Children cannot afford prolonged disruptions to learning
13 April 2022
Statement by Patrizia DiGiovanni UNICEF Representative calling for a much-needed consensus to avoid additional prolonged disruptions to children’s learning.
Skopje, 13 April 2022 - “UNICEF is following the current dialogue between the Government and Trade Union for Education, Science and Culture and calls for all parties involved to rapidly come to a mutual solution that is child centred and avoids additional prolonged disruptions to children’s learning.
“Like all workers, education professionals have the right to protect their labour rights including through strikes. At the same time, children in North Macedonia cannot afford any additional disruptions to learning. A quick solution that benefits all parties, especially children, must be found.
“North Macedonia has been facing a learning crisis with more than half of all fifteen-year-olds in the country failing to meet basic proficiency levels in reading and maths. In addition to the schools being closed for in person learning for 54 weeks due to the pandemic, this year children already missed out on two weeks of schooling with the delayed start of the school year. With these disruptions, the learning crisis has already further escalated.

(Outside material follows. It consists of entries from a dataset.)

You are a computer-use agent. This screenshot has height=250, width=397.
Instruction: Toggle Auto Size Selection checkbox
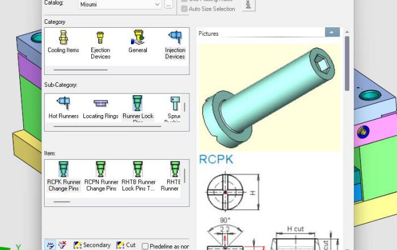click(184, 9)

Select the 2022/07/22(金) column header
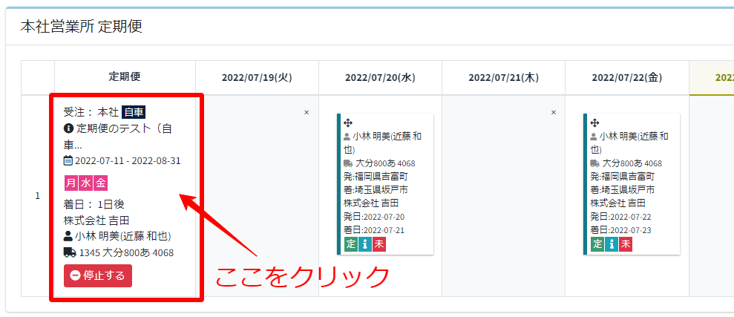626,77
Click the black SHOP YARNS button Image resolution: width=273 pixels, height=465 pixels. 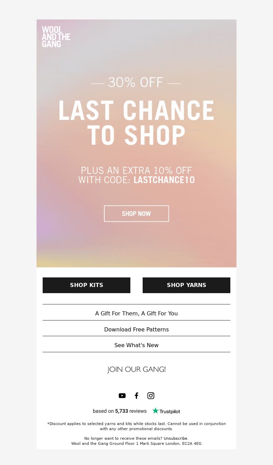point(186,285)
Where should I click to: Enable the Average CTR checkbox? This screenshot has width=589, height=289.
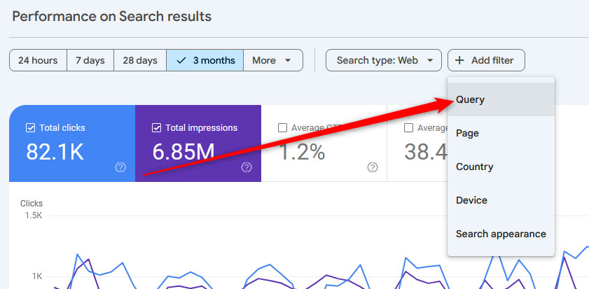click(x=282, y=128)
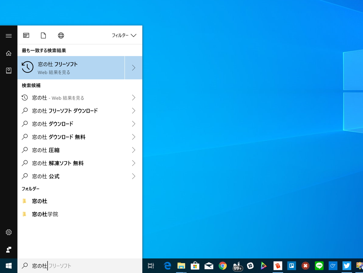
Task: Expand the 窓の杜 フリーソフト top result chevron
Action: click(x=133, y=67)
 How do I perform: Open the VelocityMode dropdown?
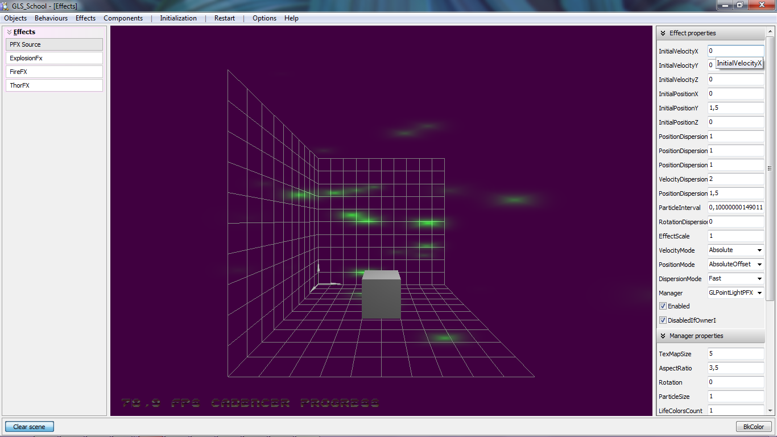pyautogui.click(x=759, y=250)
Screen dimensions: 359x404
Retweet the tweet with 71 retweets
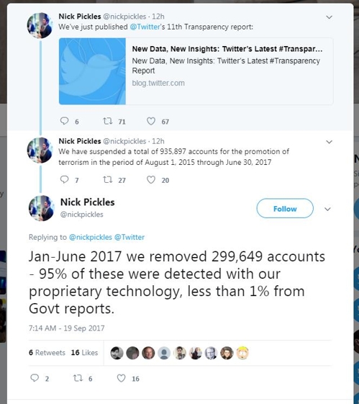(x=108, y=121)
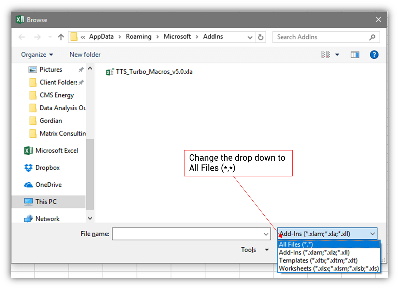Expand the address bar history dropdown
Viewport: 399px width, 289px height.
(x=250, y=37)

“Now more than ever we need to accelerate education reform and the best interests of children must take precedence, so that every child is supported and able to catch up on learning losses. These losses not only have a negative impact on children today, but they will also impact children’s life outcomes and will have an impact on future economic development.
“The dialogue on the important role that education professionals play should be ongoing, and it should be conducted in a wider context of education reform which seeks to ensure that human, financial and other resources are adequately allocated and utilised to ensure quality education for all children, no matter where they live.
“UNICEF is calling for all the involved parties in the negotiations to quickly find much needed consensus so that the country avoids additional prolonged disruptions to children’s learning. The solution should be in the spirit of the ongoing education reforms and should consider broader structural changes that will allow education professionals to deliver the quality and inclusive education that children are entitled to.”